▸ ABOUT THIS EXERCISE
Nothing but the lines from the one containing "724x1568 pixels." through the last line of the entries should appear in the output, each verbatim.

▸ ENTRIES PROVIDED
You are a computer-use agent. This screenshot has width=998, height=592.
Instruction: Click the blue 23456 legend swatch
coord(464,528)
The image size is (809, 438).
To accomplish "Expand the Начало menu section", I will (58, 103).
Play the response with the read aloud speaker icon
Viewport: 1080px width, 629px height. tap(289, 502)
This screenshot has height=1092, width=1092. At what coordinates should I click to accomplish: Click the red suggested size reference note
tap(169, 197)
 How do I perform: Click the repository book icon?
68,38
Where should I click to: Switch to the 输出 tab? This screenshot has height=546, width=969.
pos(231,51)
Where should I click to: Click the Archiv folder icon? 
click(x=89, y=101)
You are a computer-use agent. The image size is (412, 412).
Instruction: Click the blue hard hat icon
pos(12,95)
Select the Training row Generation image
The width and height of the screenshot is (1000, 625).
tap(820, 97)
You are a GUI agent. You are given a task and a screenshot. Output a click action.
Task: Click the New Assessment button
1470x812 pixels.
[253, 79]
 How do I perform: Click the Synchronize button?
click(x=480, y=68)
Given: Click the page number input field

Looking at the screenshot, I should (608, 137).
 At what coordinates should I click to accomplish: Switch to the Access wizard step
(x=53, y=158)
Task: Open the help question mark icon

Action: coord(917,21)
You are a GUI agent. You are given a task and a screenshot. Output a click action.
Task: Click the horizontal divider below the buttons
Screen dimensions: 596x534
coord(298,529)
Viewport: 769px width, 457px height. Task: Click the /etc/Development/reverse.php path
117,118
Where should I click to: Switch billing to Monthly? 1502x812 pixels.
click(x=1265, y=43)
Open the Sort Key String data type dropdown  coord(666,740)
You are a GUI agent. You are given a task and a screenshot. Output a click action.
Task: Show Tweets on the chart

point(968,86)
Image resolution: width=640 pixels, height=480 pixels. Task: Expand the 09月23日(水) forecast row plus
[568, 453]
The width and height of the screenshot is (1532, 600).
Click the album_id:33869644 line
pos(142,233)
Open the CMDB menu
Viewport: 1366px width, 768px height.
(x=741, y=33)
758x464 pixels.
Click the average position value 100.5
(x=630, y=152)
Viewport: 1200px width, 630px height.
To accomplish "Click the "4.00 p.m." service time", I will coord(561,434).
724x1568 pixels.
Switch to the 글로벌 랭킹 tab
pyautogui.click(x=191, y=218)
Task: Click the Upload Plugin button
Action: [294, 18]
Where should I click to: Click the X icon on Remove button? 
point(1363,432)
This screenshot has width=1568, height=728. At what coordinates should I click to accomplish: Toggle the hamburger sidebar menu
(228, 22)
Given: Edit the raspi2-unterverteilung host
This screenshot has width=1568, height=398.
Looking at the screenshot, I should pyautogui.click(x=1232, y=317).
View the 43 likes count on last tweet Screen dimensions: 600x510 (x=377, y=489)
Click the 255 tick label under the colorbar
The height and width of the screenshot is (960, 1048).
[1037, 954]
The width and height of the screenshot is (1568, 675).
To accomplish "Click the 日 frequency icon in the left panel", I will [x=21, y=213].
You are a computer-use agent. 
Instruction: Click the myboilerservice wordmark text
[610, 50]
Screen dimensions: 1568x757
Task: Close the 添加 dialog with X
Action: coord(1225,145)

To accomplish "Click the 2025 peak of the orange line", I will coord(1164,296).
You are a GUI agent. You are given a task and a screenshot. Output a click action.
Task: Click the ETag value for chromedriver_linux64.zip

▸ PROBLEM SOLUTION
724x1568 pixels.
Switch to the 글로벌 랭킹 tab
pyautogui.click(x=191, y=218)
Task: Click the Upload Plugin button
Action: [294, 18]
Where should I click to: Click the X icon on Remove button? 
point(1363,432)
This screenshot has width=1568, height=728. At what coordinates should I click to accomplish: Toggle the hamburger sidebar menu
(228, 22)
Given: Edit the raspi2-unterverteilung host
This screenshot has width=1568, height=398.
Looking at the screenshot, I should pyautogui.click(x=1232, y=317).
View the 43 likes count on last tweet Screen dimensions: 600x510 (x=377, y=489)
Click the 255 tick label under the colorbar
The height and width of the screenshot is (960, 1048).
[1037, 954]
The width and height of the screenshot is (1568, 675).
To accomplish "Click the 日 frequency icon in the left panel", I will [x=21, y=213].
You are a computer-use agent. 
Instruction: Click the myboilerservice wordmark text
[610, 50]
Screen dimensions: 1568x757
Task: Close the 添加 dialog with X
Action: coord(1225,145)

To accomplish "Click the 2025 peak of the orange line", I will coord(1164,296).
You are a GUI agent. You are given a task and a screenshot. Output a click action.
Task: Click the ETag value for chromedriver_linux64.zip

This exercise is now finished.